The idea of "chaining" operations together was interesting. Specifically, I liked the ability to chain together a sensible sequence (e.g. subset, then normalise, then do something). Chaining in this way also made more complex operations (like creating the heatmap) more efficient and slightly more readable.
If there is one downside to the data.table package, it is that I find the syntax quite dense. Especially as you begin to build more complex workflows, or need / want to set parameters in your function calls (e.g. the heatmap). Building longer chains, each with more atomic operations helped with the readability. The other issue here is that chaining returns not only the output (e.g. the plot), but also the final data table. This is slightly annoying, if it is just the output that you are after (for example the fitted model from factanal, or a plot object).

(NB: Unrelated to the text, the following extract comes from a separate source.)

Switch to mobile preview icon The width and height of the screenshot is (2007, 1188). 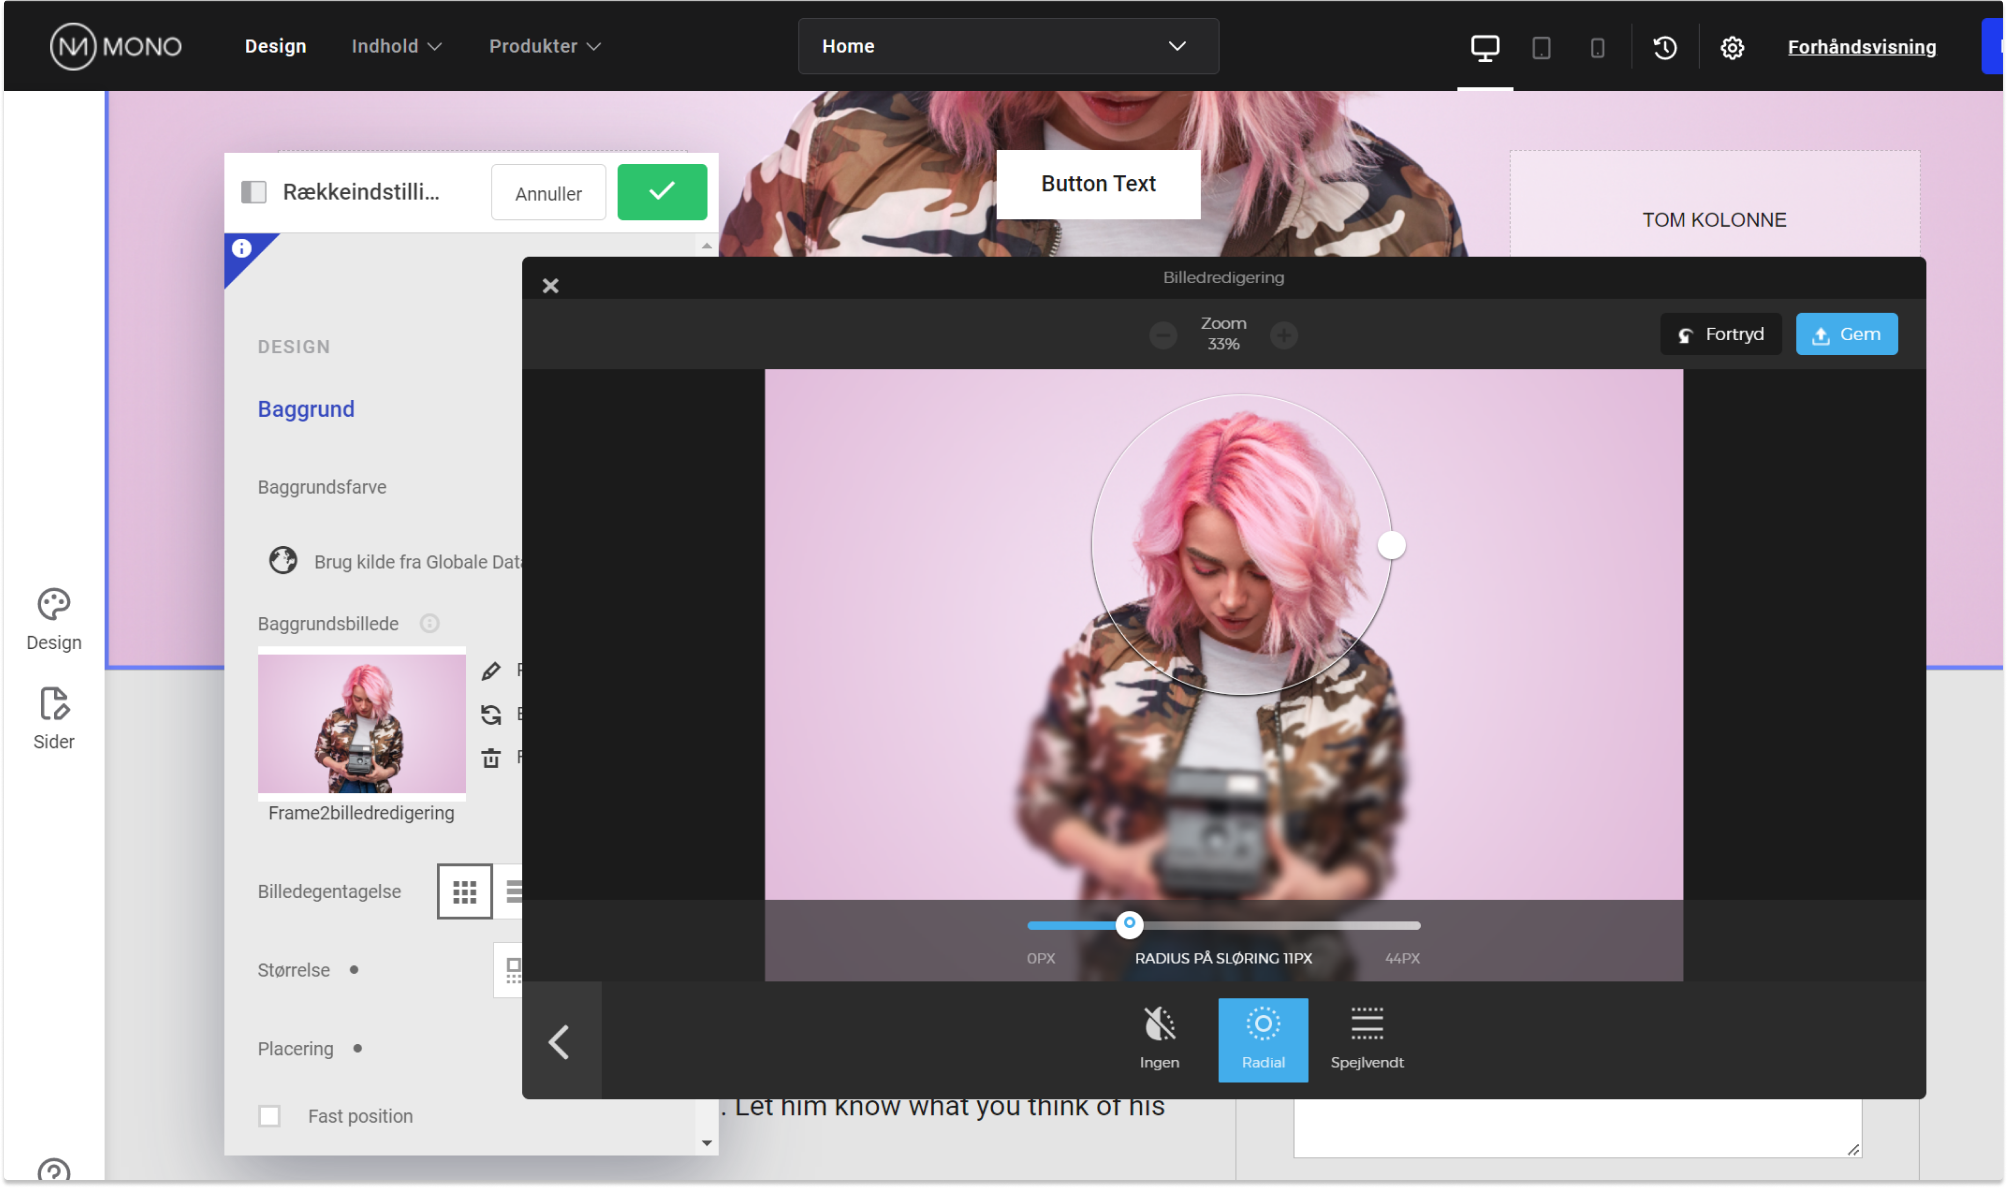[1597, 47]
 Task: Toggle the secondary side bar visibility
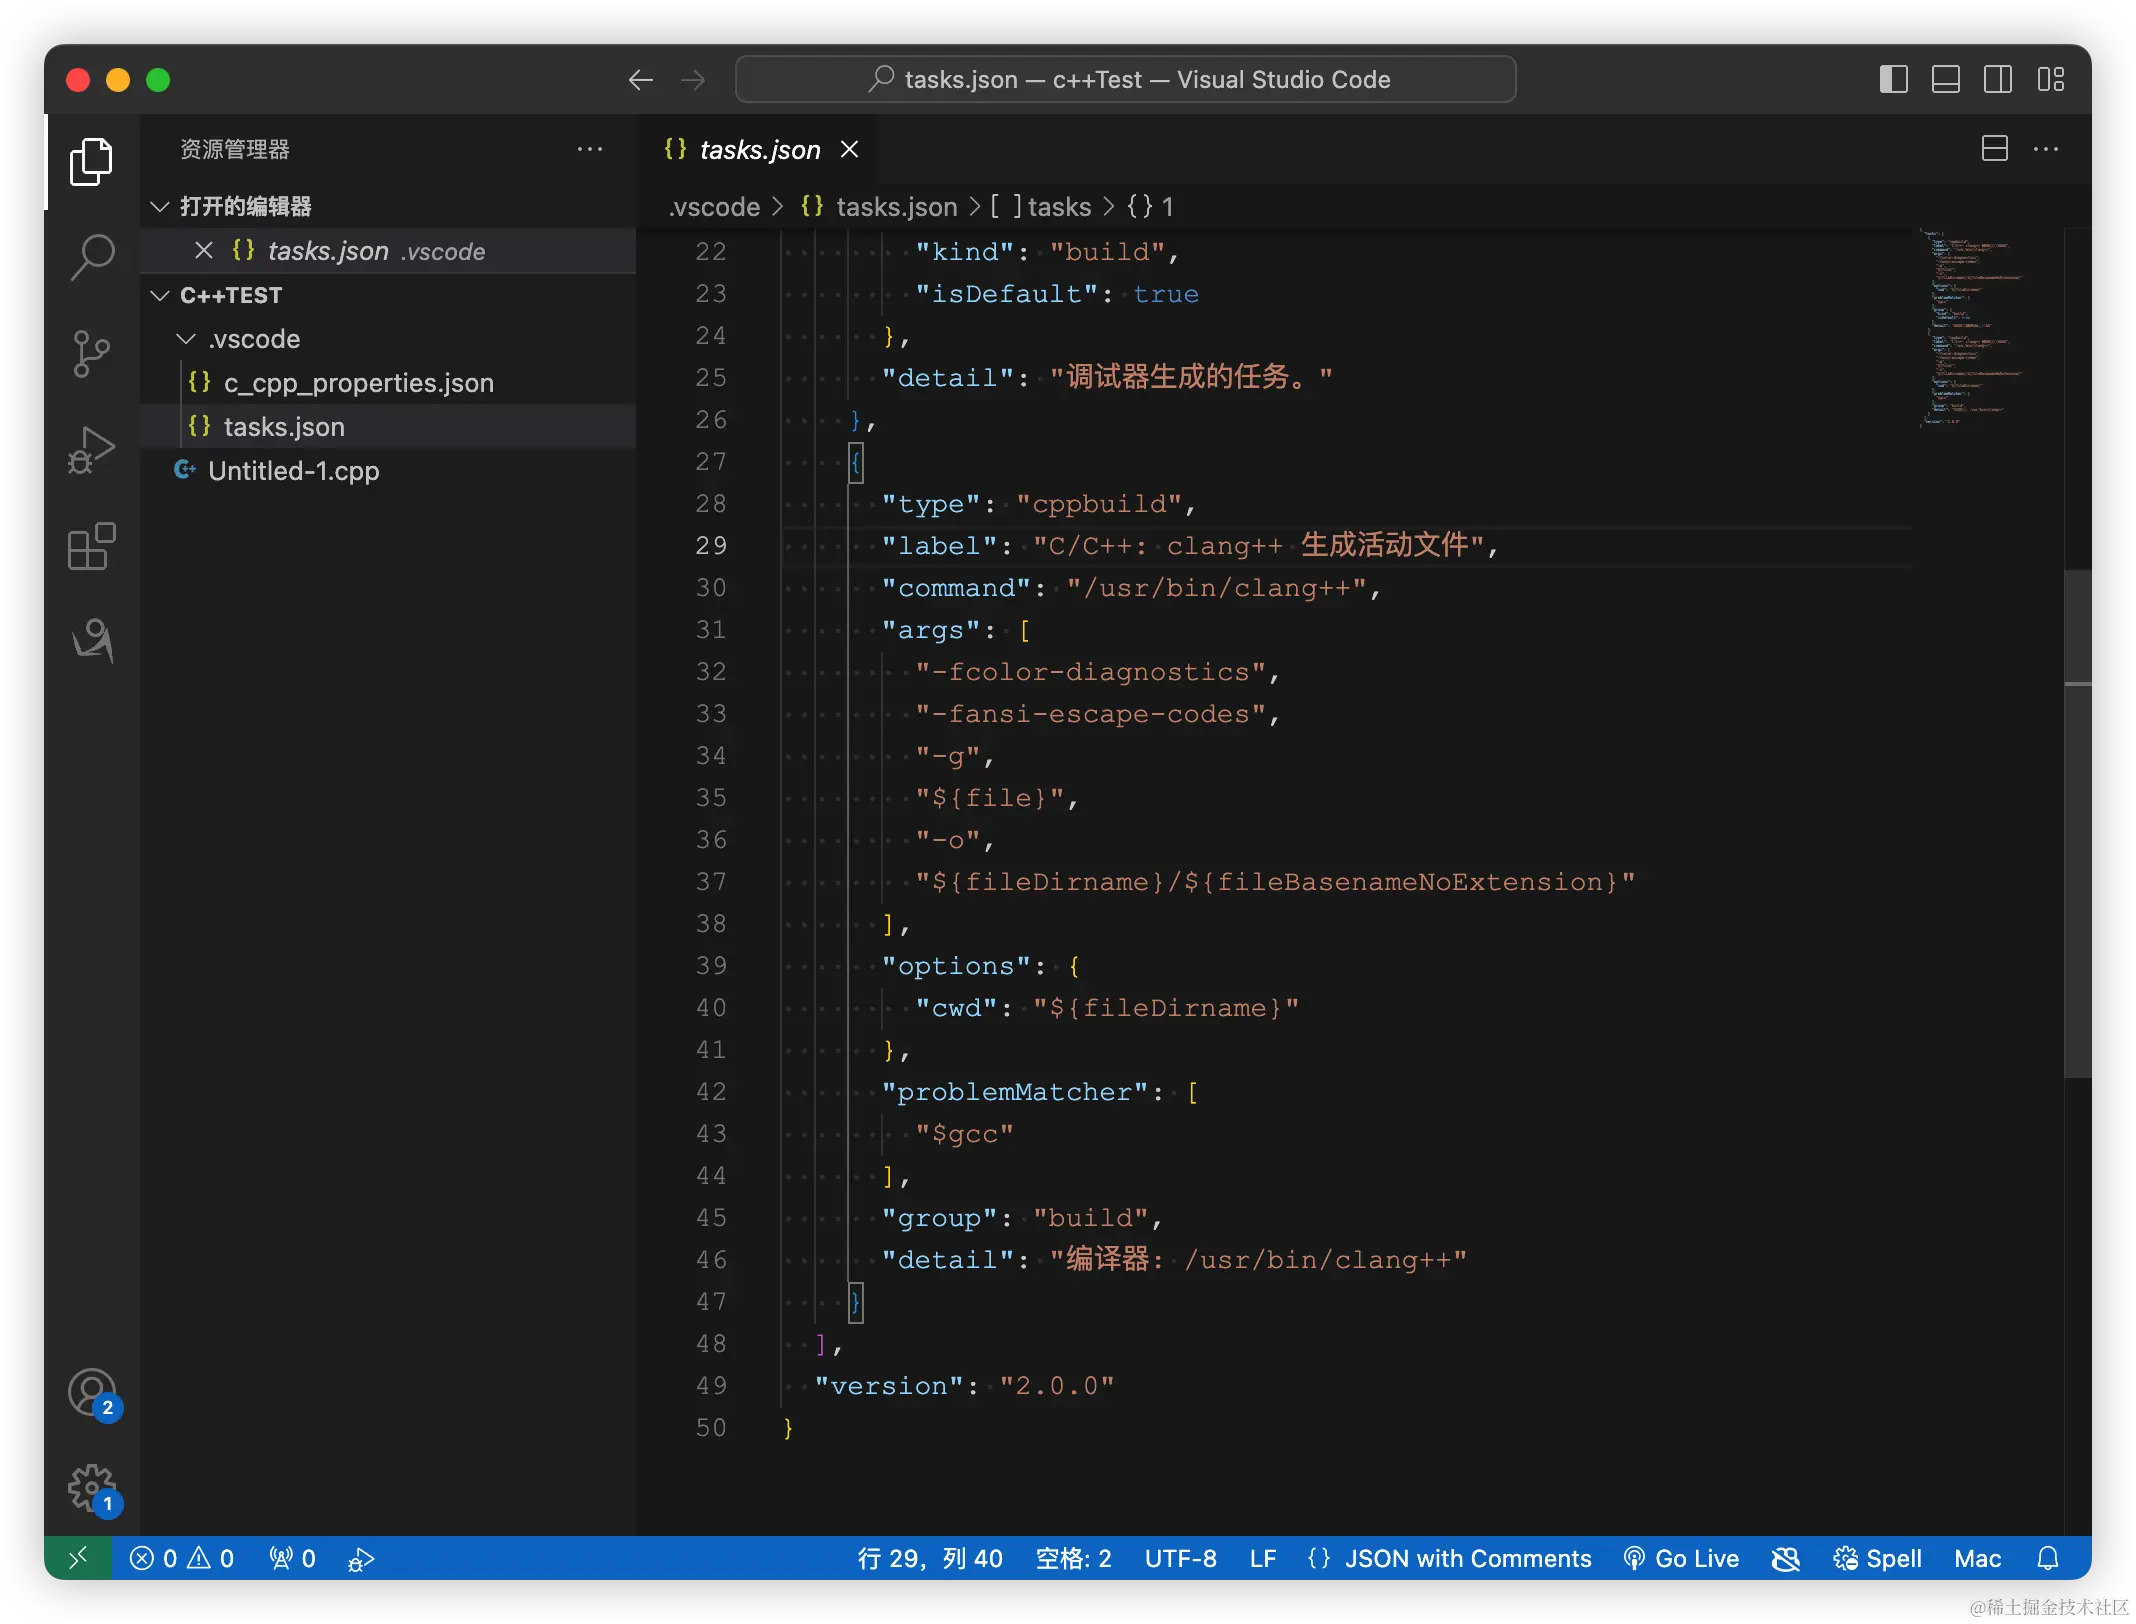[x=1998, y=79]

The analysis itself was somewhat interesting. We identified a number of gene clusters and were able to confirm these clusters using two different methods (heirarchical clustering and factor analysis). Are these gene clusters biologically relevant? I have no idea. But it seems likely that the imbalance in tissue samples is an issue that should be considered carefully.
## Tissue predictions
This is really interesting... Using the factor loadings before, we will find the maximal loading for each tiisue and then investigate if there are trends in the types of tissue loading on each factor. As a quick exmaple, I wil look at factor 2 and 6 (loosely these are the ABCG2 factors):
```{r}
dim(fData)
dim(fit$loadings)
loadTissues <- fData %*% fit$loadings
tissueMax <- apply(loadTissues, 1, which.max)
head(tissueMax)
# number of tissues loading per factor:
unlist(lapply(1:7, function (x) sum(tissueMax == x)))
# tissue types on factor 2:
key(dict)
plot(log(table(dict[names(tissueMax)[tissueMax == 2], SMTS])),
las = 3, ylab = "log(N)")
# tissue types on factor 6:
plot(table(dict[names(tissueMax)[tissueMax == 6], SMTS]),
las = 3, ylab = "log(N)")
```
Cool! Now, let's look at all of the factors:
```{r}
setkey(dict, SAMPID)
par(mfrow = c(4, 2))
for (x in 1:7) {
plot(log2(table(
dict[names(tissueMax)[tissueMax == x], SMTS]
) + 1), las = 3, ylab = "log2(N)", main = sprintf("Factor %s", x))
}
par(mfrow =c(1, 1))
```
This is great - and there is some sense in this.
- Factor 2 is largely ABCG2-family genes, and there is a high liver content
- Factor 6 includes strong contributions from TALI and FAXDC2 which are both in the ABCG2-family, and there is a high liver contribution here.
- Although not part of the BRCA1-family (breast cancer) of genes, it is worth noting that TAL1 has clustered strongly with BRCA1 and BARD1, and this perhaps explains the high breast effect on Factor 6.
- Factor 1 is a mess. I am not sure this tells us anything.